-- Dataset entries follows --

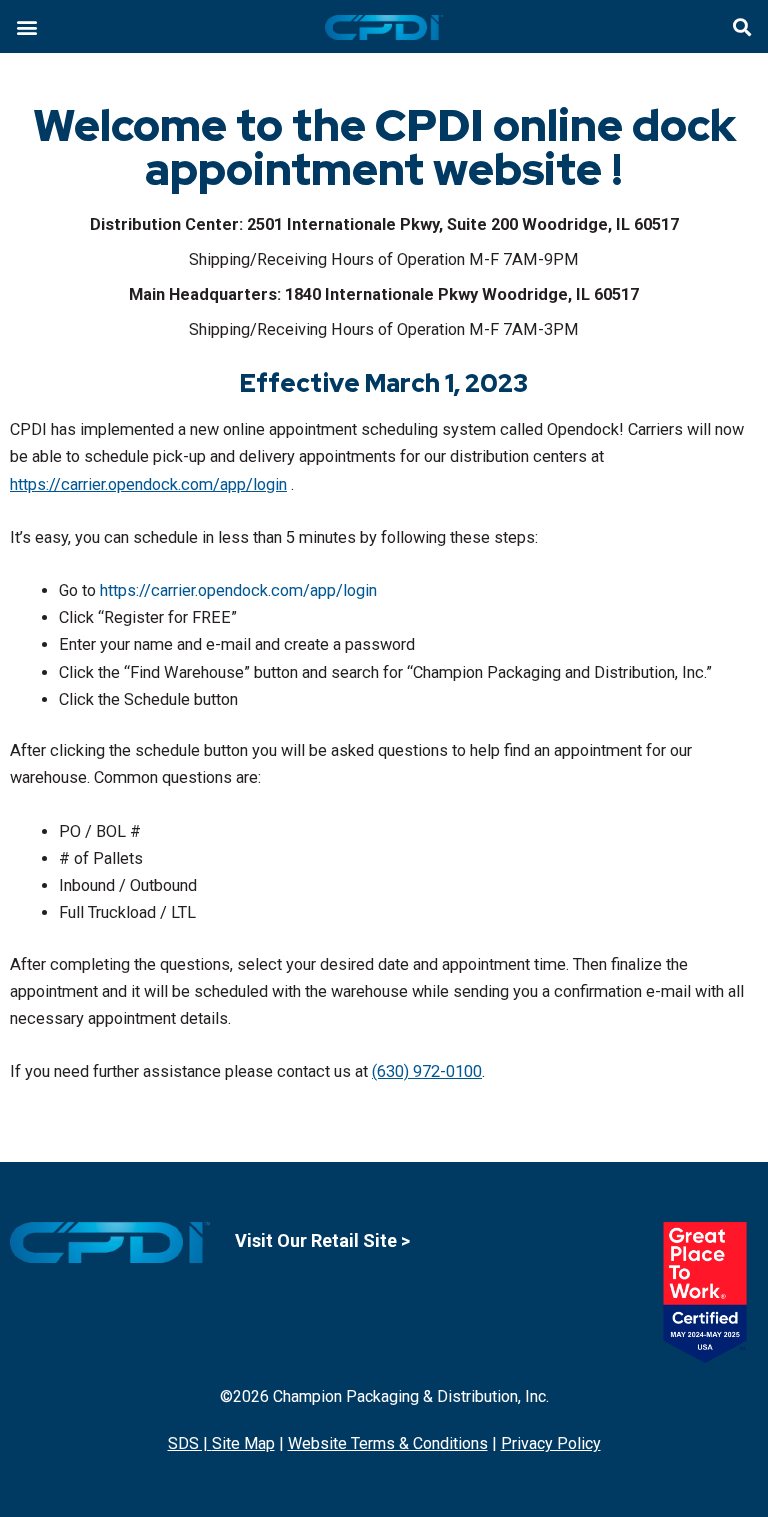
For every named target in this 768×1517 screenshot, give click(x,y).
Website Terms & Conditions (388, 1443)
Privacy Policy (551, 1443)
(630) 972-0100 (427, 1071)
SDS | (190, 1443)
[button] (26, 26)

-- Dataset entries concluded --

#### Activity
Return, with nothing added or dropped, the line containing "Website Terms & Conditions (388, 1443)" and every line after it to the end of the listing above.

#### Task response
Website Terms & Conditions (388, 1443)
Privacy Policy (551, 1443)
(630) 972-0100 (427, 1071)
SDS | (190, 1443)
[button] (26, 26)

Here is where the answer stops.